Jan 23, 2023, 09:22 PM | Updated 09:35 PM IST

An Scorpene-class submarine of the Indian Navy.
An Scorpene-class submarine of the Indian Navy.

INS Kalvari, the first Scorpene-class submarine built for the Indian Navy, will be fitted with an indigenous Air Independent Propulsion (AIP) system developed by the Defence Research and Development Organisation (DRDO), the Ministry of Defence (MoD) has said in a statement.

The development comes on the day the fifth submarine of the class, INS Vagir, entered service with the Indian Navy.

"Fuel Cell-based AIP system of DRDO's Naval Materials Research Laboratory will soon be fitted onboard INS Kalvari," the MoD said today (23 January), adding, "An agreement was signed between senior officials of NMRL and Naval Group France in Mumbai on 23 January to extend cooperation to enter into the detailed design phase for integration of indigenous AIP in the Kalvari class."

"As part of the agreement, Naval Group France will certify the AIP design for integration in the submarines," the MoD said.

Air Independent Propulsion

AIP system gives a submarine the ability to remain submerged underwater, away from enemy sensors, for a long time without surfacing.

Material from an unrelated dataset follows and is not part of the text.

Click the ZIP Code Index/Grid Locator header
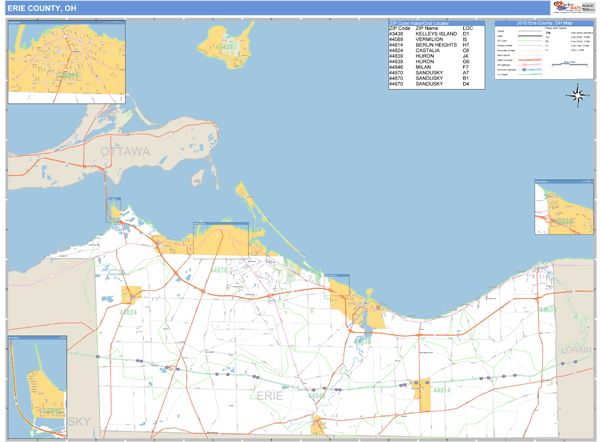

A diesel-electric boat not equipped with an AIP has to snorkel frequently to recharge its batteries which power its propellers and other equipment.

The process of snorkeling involves travelling just below the surface of the water with the submarine’s periscope and generator exhaust pipe above the surface.

Submarines have to rise to periscope depth and extend the snort mast above the water line — every day or two in some cases — so as to ingest air needed for running noisy diesel generators (which require atmospheric air) to charge their batteries. This significantly increases the risk of detection.

Radars on modern anti-submarine warfare platforms, such as the Telephonics’ AN/APS-153(V) on the Indian Navy's MH-60R helos to detect Chinese boats in the Indian Ocean, can easily detect periscope and exhaust pipes, taking away the element of surprise critical for submarines.

An AIP system reduces the need for snorkeling by enabling it to generate electricity for charging its batteries while completely submerged.

As a result, it improves a submarine’s ability to remain undetected.

Most AIP systems installed on submarines use liquid or compressed oxygen or hydrogen fuel cells to reduce the need for external sources. DRDO’s AIP is based on Phosphoric Acid Fuel Cell technology, which offers relatively longer life and more efficiency, which makes it cost-effective.

INS Kalvari, the lead boat of the Scorpene-class, was inducted in 2017. Since then, INS Khanderi, INS Vela, INS Karanj and INS Vagir have also entered service. The sixth of the class, named ‘Vagsheer’ after a Vela-class diesel-electric submarine of the Indian Navy commissioned in 1973, is currently under construction and is expected to be ready in 2024.